Braucht der Musikkonsument überhaupt noch den Vorkoster? Oder ist der Kritiker dank qualitativer Blogs überflüssig geworden? Ein Popkomm-Panel zum Thema suchte nach Antworten.

Berlin (mma) - Es gibt in den Weiten des Web einen Überfluss an Gutem. Wie also schaffen es Print- und Online-Redaktionen in Zeiten von YouTube, Blogs und last.fm, die eigene Relevanz zu bewahren? Die Ausgangsfrage beim Panel zum Thema Zukunft des Musikjournalismus beantwortete Musikexpress-Chefredakteur Christian Stolberg mit dem Verweis auf eine redaktionelle Filterfunktion. Um im Ozean der Angebote Qualität auszumachen, bedürfe es weiterhin des fachkundigen, reflektierenden Journalisten.

In schreiberischer Hinsicht, hielt laut.de-Geschäftsführer Rainer Henze dagegen, habe eine Musikredaktion heute kaum eine Chance gegen den Idealismus unzähliger Hobbyautoren. Mit dem unlängst preisgekrönten User generated radio laut.fm beschreite er deswegen auch neue Wege. "Radio ist das klassische Musikmedium", erinnerte Henze. Somit sei laut.fm die konsequente Aufhebung der Konkurrenzsituation Blogs vs. Redaktion. Wenn der einzelne User Inhalte selber gestalten könne, erhöhe sich letztlich die Markenbindung an das anbietende Portal.

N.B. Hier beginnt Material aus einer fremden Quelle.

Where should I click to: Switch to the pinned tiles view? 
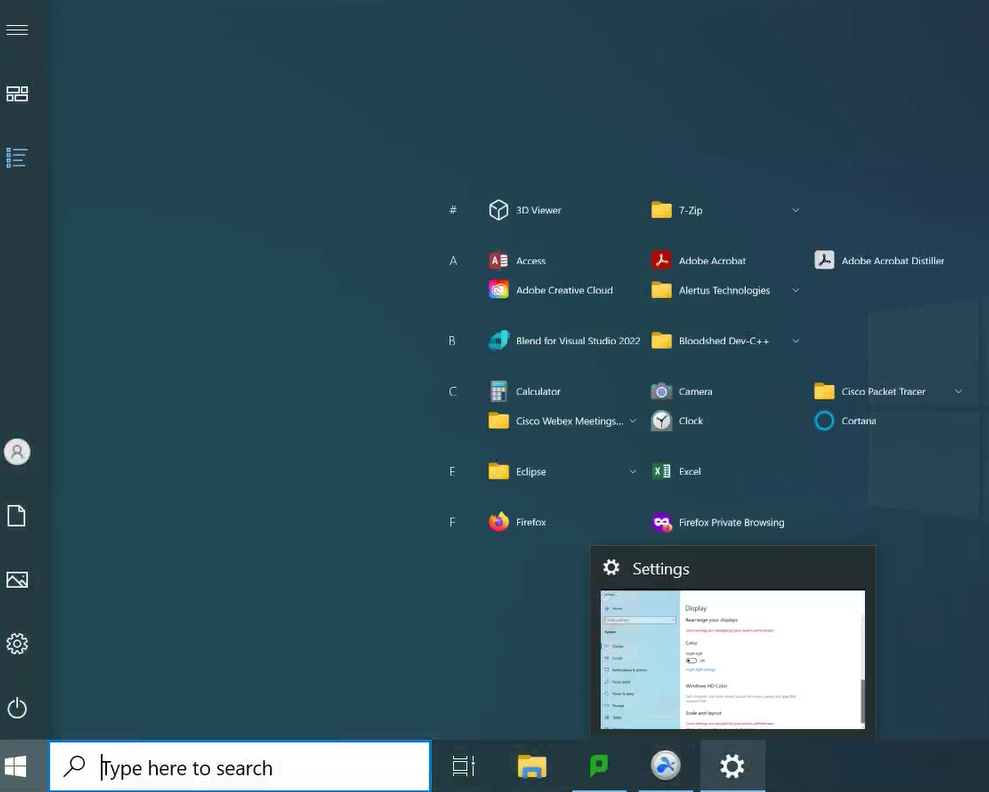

Die Web-Musikvideo-Revolution?

Gänzlich neue Wege durchs Web 2.0 kündigte indes Tobias Trosse von Televised Revolution bei einer gut besuchten Pressekonferenz an. Flankiert von MTV-Gründungslegende Ray Cokes und Viva-Gründer Dieter Gorny, mittlerweile Vorstandsvorsitzender des Bundesverbands der Musikindustrie, gab Trosse den Startschuss zu putpat, dem "Musikfernsehen der Zukunft".

Während Details zur praktischen Seite der Plattform unter Verschluss blieben, freute sich Cokes nicht nur darüber, mit "Devil Dieter", dem alten Viva-Erzfeind, endlich einen Raum teilen zu können: Seit suicidegirls.com habe er sich nicht mehr so sehr für eine Websoftware begeistern können wie für putpat.

Der Plattform-Launch sei gar mit der Bedeutung des YouTube-Starts vergleichbar. Weil der Anteil von Musikfernsehen am gesamten TV-Programm von 90 Stunden im Jahr 2000 auf vorzeitliche 22 Stunden pro Tag zusammengeschrumpft ist, erscheint der personalisierte Web-Musik-Channel als Ausweg aus der Misere ewiger Substitution durch Celebrity-Showformate. Denn, so Cokes: "In fact, we want music." Die Beta-Phase für putpat startet heute.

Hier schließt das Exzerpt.